Studio album by Johnny Hodges and Wild Bill Davis
- Released: 1964
- Recorded: May 15 & 16, 1963 and April 28 & 30, 1964 NYC
- Genre: Jazz
- Label: Verve V/V6 8599
- Producer: Creed Taylor

Johnny Hodges chronology
| Everybody Knows Johnny Hodges (1964) | Blue Rabbit (1964) | Con-Soul & Sax (1965) |

Wild Bill Davis chronology
| Mess of Blues (1963) | Blue Rabbit (1964) | Free Frantic and Funky (1965) |

= Blue Rabbit =

Blue Rabbit is an album by American jazz saxophonist Johnny Hodges and organist Wild Bill Davis featuring performances recorded in 1963 and 1964 and released on the Verve label.

==Reception==

The Allmusic site awarded the album 3 stars stating "The music is fairly typical for a Hodges date, with four Ellington standards, some blues and some basic originals. In a few spots, the organists really do a good job of filling in for the Ellington Orchestra. Tasty and swinging music".

# AVAILABLE DATA
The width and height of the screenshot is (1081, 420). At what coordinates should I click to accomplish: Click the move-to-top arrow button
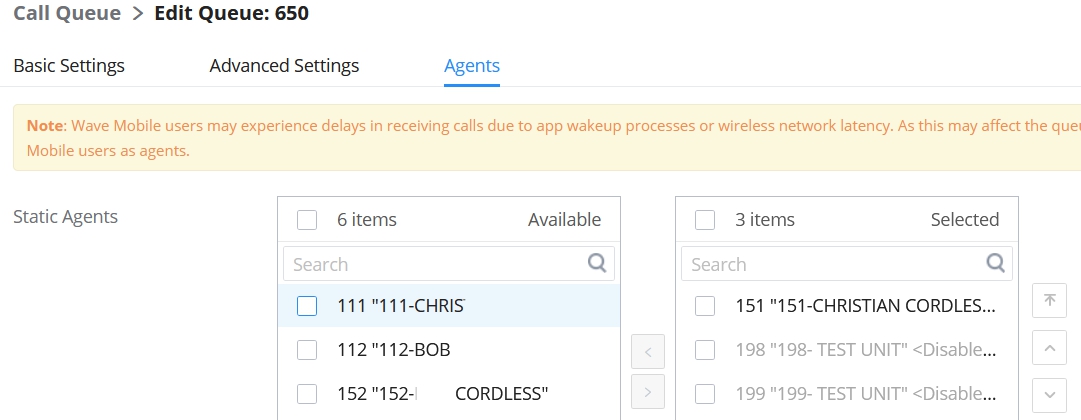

# SET TASK A
Using the Blue Rabbit article, decide whether each statement agrees with it: (i) The album came out on the Verve label. (ii) Creed Taylor produced the album. (iii) The Allmusic site gave the album four stars. Answer yes or no for each, and quote the words from the article that decide it.
# SET TASK B
According to the review quoted in the Blue Rabbit article, how many Ellington standards does the album contain?

# FULL ANSWER A
(i) Yes: "released on the Verve label"
(ii) Yes: "Producer: Creed Taylor"
(iii) No: "The Allmusic site awarded the album 3 stars"

# FULL ANSWER B
Four.